D2C Insider: First, tell us a little about Adore Me.
Marina Addams: In brand personality, we like to think of ourselves as yellow. She's fun, carefree, somebody you would consider a spirited wing woman. She's the kind of friend who is supportive, not judgmental. Our slogan is "Here for it," and that sums us up: Whatever you want to do with our lingerie and clothing, we're here to support you.
D2C Insider: What's your core customer like?
Addams: Our sweet spot is women between 24 and 45. Many pay as they go, but our most popular offer is our VIP membership program, with a monthly recurring charge that gets turned into store credit. And there's a relatively new offer called Elite. You take a quiz, and we curate a box for you, with a $20 stylist fee, which goes toward purchase. It's like Stitch Fix.
D2C Insider: What's your most effective marketing channel?
Addams: It's still Facebook and Meta. We are active on paid social Facebook and Instagram.
D2C Insider: How about TikTok?
Addams: It's growing. We started advertising on TikTok a little over a year ago, and it's becoming our most promising new channel. We also do a lot on Google with search, and periodically with YouTube. We've been active on Snapchat and Pinterest as well.
D2C Insider: You're committed to live shopping, where the customer signs on to a live presentation at a particular time. What's that learning curve been like?
Addams: The very first one was a big production. Then we tried a few with different outside partners. Then we said, "what if we tried to replicate that internally? Could we do it better than outsiders? More efficiently?"
And we could.
We have a social media team already accustomed to speaking to our customers. They know how to engage the audience in a way that makes people stick around.
It's a lot easier to genuinely speak about the product when you work with it every day and are excited about it. When you hire somebody from the outside and give them talking points, they still don't know the intricacies of the brand.
We often feature our designers, too, who talk about everything from the color story to how a product goes from a design on paper to a finished bra. It's extra engaging.

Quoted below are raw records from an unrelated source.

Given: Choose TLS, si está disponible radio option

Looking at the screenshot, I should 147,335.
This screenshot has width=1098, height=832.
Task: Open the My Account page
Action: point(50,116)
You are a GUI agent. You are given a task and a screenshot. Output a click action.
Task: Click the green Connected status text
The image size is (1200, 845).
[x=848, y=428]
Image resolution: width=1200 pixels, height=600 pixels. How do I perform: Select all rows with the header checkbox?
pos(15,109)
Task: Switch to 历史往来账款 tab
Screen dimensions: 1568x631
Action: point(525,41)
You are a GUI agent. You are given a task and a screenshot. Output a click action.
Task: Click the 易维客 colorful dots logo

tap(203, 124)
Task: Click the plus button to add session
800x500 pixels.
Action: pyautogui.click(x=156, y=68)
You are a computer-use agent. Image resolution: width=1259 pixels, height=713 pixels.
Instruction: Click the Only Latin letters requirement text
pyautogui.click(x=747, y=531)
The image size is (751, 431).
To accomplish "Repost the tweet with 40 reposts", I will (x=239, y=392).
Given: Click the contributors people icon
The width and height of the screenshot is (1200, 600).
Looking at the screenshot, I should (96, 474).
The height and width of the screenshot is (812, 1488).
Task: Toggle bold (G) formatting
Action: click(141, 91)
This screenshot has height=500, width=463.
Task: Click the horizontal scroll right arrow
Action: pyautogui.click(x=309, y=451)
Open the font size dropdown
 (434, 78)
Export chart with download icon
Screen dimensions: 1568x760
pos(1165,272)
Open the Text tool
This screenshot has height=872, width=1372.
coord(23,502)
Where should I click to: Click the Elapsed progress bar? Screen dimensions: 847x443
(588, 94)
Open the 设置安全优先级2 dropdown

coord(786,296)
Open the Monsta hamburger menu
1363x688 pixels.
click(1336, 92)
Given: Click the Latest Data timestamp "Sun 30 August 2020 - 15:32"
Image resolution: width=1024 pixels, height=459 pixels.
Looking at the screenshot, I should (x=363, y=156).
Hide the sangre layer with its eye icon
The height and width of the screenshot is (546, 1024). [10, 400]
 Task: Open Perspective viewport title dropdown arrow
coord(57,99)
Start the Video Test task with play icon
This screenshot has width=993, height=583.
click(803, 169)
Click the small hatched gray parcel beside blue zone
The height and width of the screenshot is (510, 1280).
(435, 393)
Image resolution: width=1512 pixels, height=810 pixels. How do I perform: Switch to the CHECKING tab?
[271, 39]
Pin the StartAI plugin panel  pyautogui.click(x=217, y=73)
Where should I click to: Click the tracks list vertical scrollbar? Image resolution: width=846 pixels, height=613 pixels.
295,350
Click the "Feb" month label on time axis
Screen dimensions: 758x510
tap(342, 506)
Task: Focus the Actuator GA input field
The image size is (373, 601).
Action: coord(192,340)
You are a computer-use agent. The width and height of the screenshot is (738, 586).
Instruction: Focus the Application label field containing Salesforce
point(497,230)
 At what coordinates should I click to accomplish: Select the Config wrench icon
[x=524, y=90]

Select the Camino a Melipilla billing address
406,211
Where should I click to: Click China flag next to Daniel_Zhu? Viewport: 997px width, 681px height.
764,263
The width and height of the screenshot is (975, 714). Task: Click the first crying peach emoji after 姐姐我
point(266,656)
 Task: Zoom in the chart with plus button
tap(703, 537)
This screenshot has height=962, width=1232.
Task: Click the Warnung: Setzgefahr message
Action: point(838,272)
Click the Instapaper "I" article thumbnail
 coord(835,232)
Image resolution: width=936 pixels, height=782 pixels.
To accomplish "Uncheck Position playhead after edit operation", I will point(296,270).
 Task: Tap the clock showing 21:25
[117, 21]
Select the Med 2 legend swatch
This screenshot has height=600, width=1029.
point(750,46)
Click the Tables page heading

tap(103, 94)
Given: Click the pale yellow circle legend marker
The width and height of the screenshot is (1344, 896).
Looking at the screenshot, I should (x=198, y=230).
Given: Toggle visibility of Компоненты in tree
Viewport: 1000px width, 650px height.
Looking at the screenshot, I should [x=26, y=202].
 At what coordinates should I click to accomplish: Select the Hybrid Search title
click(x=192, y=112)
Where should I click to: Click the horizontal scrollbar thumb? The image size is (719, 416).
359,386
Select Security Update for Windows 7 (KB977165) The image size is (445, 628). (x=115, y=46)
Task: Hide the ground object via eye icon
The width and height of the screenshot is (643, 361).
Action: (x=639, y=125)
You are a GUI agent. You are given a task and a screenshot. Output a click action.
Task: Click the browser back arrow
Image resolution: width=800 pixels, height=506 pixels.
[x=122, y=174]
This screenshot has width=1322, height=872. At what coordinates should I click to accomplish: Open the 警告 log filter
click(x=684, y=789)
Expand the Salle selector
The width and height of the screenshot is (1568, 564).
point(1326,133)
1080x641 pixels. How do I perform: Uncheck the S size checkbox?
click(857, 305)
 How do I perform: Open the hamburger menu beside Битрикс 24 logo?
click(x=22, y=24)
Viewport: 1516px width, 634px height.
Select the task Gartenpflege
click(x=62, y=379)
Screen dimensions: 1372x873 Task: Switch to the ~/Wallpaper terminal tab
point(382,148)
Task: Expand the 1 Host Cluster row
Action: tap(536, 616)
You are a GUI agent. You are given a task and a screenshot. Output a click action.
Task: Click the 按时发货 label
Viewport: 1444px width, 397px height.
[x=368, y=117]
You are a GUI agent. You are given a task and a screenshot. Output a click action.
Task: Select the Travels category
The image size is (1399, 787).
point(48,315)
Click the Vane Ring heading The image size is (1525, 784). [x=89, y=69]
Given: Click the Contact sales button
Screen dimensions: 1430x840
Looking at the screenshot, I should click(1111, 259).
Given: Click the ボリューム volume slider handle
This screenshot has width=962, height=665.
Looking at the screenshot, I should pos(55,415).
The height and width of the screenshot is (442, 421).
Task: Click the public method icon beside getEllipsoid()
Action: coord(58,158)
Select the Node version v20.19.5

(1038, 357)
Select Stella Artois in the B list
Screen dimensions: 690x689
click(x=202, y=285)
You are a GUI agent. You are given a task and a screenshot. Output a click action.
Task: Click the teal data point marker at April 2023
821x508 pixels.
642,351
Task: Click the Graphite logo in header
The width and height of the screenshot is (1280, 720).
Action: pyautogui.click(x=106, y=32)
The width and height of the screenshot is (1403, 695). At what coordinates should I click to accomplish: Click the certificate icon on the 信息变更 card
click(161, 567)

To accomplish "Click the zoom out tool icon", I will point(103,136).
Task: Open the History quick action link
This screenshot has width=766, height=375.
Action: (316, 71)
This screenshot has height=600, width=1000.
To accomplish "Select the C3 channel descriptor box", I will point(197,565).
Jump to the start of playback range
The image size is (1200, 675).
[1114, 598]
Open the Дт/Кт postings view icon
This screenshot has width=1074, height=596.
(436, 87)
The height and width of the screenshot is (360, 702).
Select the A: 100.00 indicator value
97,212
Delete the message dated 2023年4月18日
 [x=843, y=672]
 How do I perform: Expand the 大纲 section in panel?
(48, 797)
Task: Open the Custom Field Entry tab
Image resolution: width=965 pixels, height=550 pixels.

D2C Insider: How significant a factor is live shopping in your overall mix?
Addams: It's been 12 months, so we've already proven it's something we want to continue investing in. Now, we're trying to figure out how to optimize it and then how we can scale it up.
We are doing it multiple times a month, which means we're starting to understand how to make it successful. It's not a huge revenue driver, but it's a space that's so innovative and new. We want to be one of the first in the industry to say we're succeeding here.
D2C Insider: Adore Me was an early pioneer in size inclusivity. But the body positivity movement has become so popular. Now, many brands are size-inclusive. How does that affect you?
Addams: It makes us happy! It's good to see so many companies making inclusivity mainstream. We think it's how women's fashion should be approaching marketing and branding. And we're still pushing it forward. Lots of companies, for example, carry plus sizes. But they don't offer the same bra in all sizes, and we do. We'll create one style and have it in the full range of straight and plus sizes. That was a differentiating factor when we first started, and it's something we still do today.
D2C Insider: Let's talk about comfort. Aerie, which has led the way in bralettes, has changed this conversation–but so has spending the last few years in yoga pants.
Addams: We make lingerie -- it's sexy and visual. There's no connotation of comfort. But we also offer classics, like the T-shirt bra. And it may not be at the forefront of our branding, but since the pandemic, we've seen a huge shift toward comfort, like with leisure and loungewear. It's become a fast-growing category.